Umm… like a good number of FOAers I’ve clocked decent kms on my rigid 29er on the road (an el Mariachi - essentially a Fargo with a HT that is 2cm shorter). It does not suck actually. Not by any stretch of the imagination. Ok my average speed is probably 2kph slower than a roadie with 25c tyres. But in comparison to an slack enduro bike or fat bike with knobblies (which feel like you’re dragging a wet carpet around) they’re really damn quick. All comes down to tyre choice really.

Great input guys, a lot to think about it. Gut feeling at the moment says Salsa but we’ll see. Does anyone know who sells Salsa’s in Sydney? I do want the bike to be able to handle MTB terrain as this is what I enjoy the most when out in the dirt. I just don’t want a full blown MTB anymore as I am most of the time overbiked in the areas where I ride the most. I love mountain biking and as soon as I have some proper trails at my door step again I am all over it but for now and the next years a kind of MTB will be fun enough.

I had a young kid at the bike shop tell me that the 21mm Stan’s tape will be a few grams lighter than the wider one. Thanks mate, I’ll save a few grams on my 20kg bikepacking rig.

Are you wedded to these options or would you also consider the new Bombtrack tourer, or any of Waywards’s offerings (available as framesets from Clickbike at decent prices?)

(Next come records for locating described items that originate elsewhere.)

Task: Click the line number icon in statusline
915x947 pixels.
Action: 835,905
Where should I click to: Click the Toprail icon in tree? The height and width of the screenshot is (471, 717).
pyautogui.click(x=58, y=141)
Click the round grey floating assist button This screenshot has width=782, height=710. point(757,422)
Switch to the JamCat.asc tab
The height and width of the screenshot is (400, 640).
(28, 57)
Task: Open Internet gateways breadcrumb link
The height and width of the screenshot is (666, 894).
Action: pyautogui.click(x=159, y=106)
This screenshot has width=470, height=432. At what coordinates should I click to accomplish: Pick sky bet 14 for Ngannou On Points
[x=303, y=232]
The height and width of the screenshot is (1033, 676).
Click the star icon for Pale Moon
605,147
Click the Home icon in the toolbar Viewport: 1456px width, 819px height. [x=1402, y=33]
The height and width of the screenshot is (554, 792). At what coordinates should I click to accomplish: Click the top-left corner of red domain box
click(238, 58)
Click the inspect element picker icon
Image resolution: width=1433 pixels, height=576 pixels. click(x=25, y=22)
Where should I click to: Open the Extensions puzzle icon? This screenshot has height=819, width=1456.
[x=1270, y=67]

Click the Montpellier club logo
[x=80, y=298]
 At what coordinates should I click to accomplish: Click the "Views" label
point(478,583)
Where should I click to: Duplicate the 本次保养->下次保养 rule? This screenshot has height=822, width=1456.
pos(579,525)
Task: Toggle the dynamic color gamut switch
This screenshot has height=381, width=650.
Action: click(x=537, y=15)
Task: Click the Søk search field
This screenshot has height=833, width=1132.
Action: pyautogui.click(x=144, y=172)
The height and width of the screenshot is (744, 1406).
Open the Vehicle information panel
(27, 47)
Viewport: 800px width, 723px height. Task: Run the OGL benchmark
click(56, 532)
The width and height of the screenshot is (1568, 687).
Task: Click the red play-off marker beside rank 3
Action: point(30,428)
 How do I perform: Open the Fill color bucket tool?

Scott is right; the production awols are ‘dulled down’ versions of the protos. (Confirmed by on the the spesh designers).

Dunno, but a quick call/email to Dawson Sports should be able to get you in the right track.

As Droz mentioned the Bombtrack Beyond might be another good option. They are a forum sponsor and there is at least one local dealer. You might even be able to organise a test ride on one of you ask nicely enough.

The Bombtrack had my interest straight away (being German myself) but I couldn’t figure out a price. Would anyone know how much they are?

PM user: Nat.

Or Cheeky in newtown are a dealer. Either option could probably allow a test ride, making the buying fitting/process a bit less risky.